This investigation has the overall aim of elucidating the basic mechanism of membrane fusion using model systems. It involves two related but independent investigations. In the first part of the investigation, it was found that protein 4.1 from human erythrocyte membrane induces the fusion of phophatidylserine(PS)/phosphatidylethanolamine(PE) vesicles under acidic condition and causes the leakage of the vesicles at a broad pH range. The pH-dependent binding of protein 4.1 to phospholipid vesicles was similar, but not identical to the pH-dependent fusion. Proteolytic digestion of vesicle-protein 4.1 complex with trypsin showed that segments of protein 4.1 with molecular weight of approximately 26,000 and 33,000, respectively, are protected from the proteolysis. Protection of the vesicles from the attack of phospholipase D in the presence of protein 4.1 at neutral pH showed that protein 4.1 makes a close contact with the surface of vesicles. It does not, however, bind irreversibly to the vesicles at the pH.

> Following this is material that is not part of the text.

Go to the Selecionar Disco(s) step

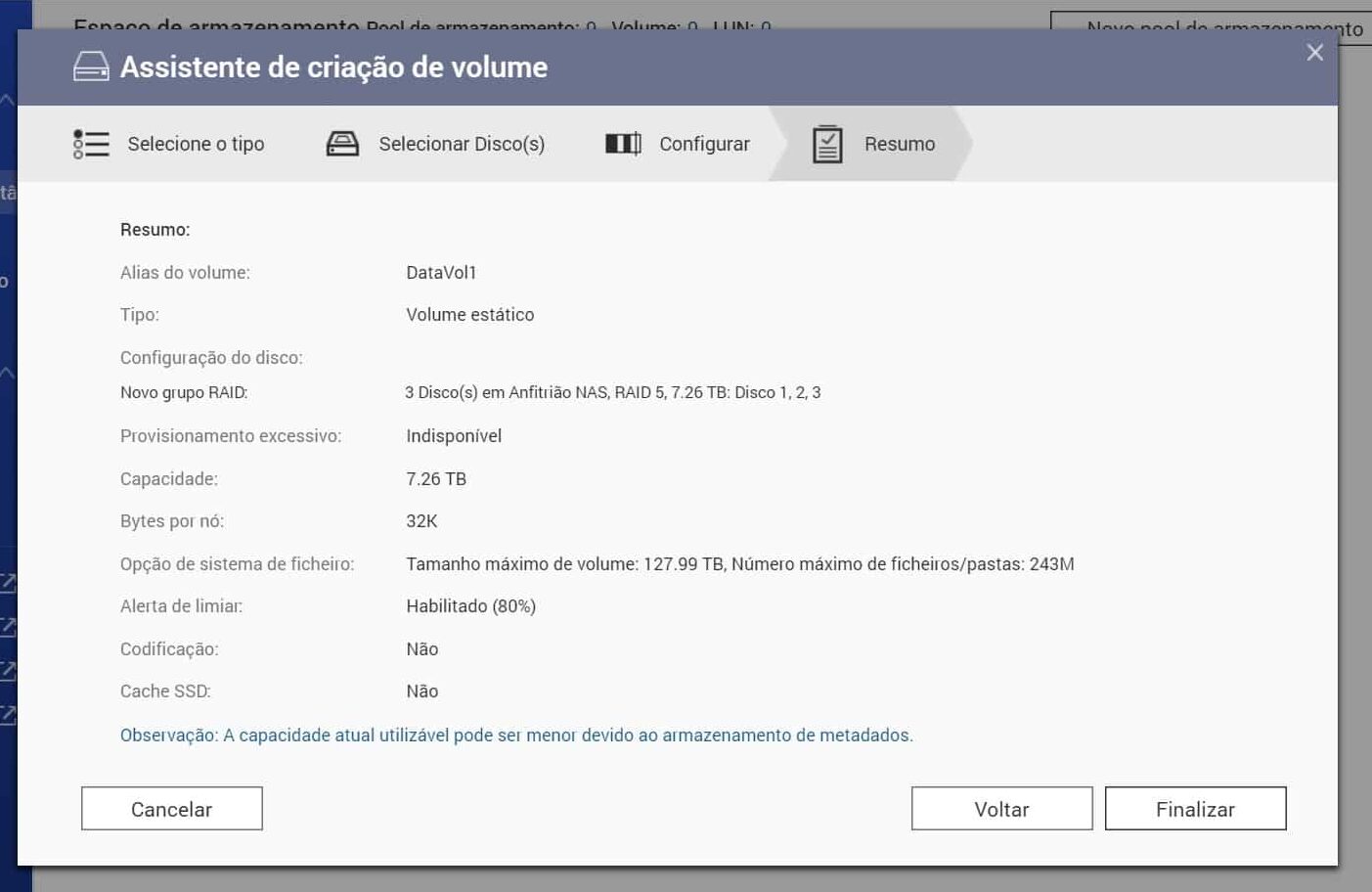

In the second phase of this investigation, fusion of phosphlipid vesicles compoesd of various combination of phosphatidylcholine, phosphatidylethanolamine and phosphatidic acid was induced by $Ca^{2+}$ with of without the presence of phospholipase D at neutral pH. For the vesicles composed of 20:50:30 molar ratio of phosphatidylcholine/phosphatidylethanolamine/phosphatidic acid, the initial fusion rate was much faster than the expected value when only the conversion of phosphatidycholine and phosphatidylethanolamine into phosphatidic acid by phospholipase D is taken into account. Inhibition of phospholipase D activity also drastically reduced the extent of fusion to the level of $Ca^{2+}$-induced fusion. These observations are discussed in terms of the involvement of outer monolayer of the vesicles and the enzyme activity itself in the fusion process.
본연구는 두개의 독립된 모델시스템을 이용하여 막융합의 기전을 밝히려는 목적으로 수행되었다. 첫째, 사람의 적혈구에서 정제된 4.1 단백질은 산성조건에서 PS/PE 인지질막을 융합하는 것을 발견하였다. pH 에따라 4.1 단백질이 막에 결합하는 것은 막의 융합이 일어나는 정도와 완전히 일치하지는 않지만 비슷하였다. 막-4.1 단백질 복합체를 trypsin으로 가수분해하여 보면 산성조건에서는 분자량 26,000 과 33,000 정도의 단편이 보호되었다. 중성조건에서 4.1 단백질이 존재하면 막의 인지질들이 phospholipase D에의한 가수분해로 부터 보호되었다. 이것은 4.1 단백질은 중성 pH 에서 막의 표면에 가역적으로 결합하지만, 산성 pH 에서는 비가역적으로 결합하여 막의 융합을 유도하는 것을 나타내준다.
둘째, $Ca^{2+}$ 에의해 융합이 일어나는 PC/PE/PA (20:50:30) 에대한 phospholipase D 의 영향을 살펴보았다. 양배추와 박테리아로 부터 분리된 Phospholipase D는 $Ca^{2+}$과 함께 막의 융합, 막의 누출, 인지질 분자의 막통과등을 촉진하였다. Phospholipase D에의해 유도되는 막의 융합은 일부 phospholipase D 에의해 PA가 생성되어 일어나지만, PA 생성에 의한 융합의 촉진 정도보다 훨씬 빨랐다. 또한 Phospholipase D 의 활성을 저해제로 저해하였을 때 막융합이 촉진되지 않았다. 이로 미루어 phospholipase D 의 효소활성이 PA를 비대칭적으로 막의 바깥층 분포하도록 하여 막의 구조를 변화시켜 막의 융합을 촉진할 것이라 생각하였다.
두 시스템에서 막의 융합은 단백질에의해서, 또 인지질 막 자체의 구조변화등에 의해서 유도됨을 알 수 있었다.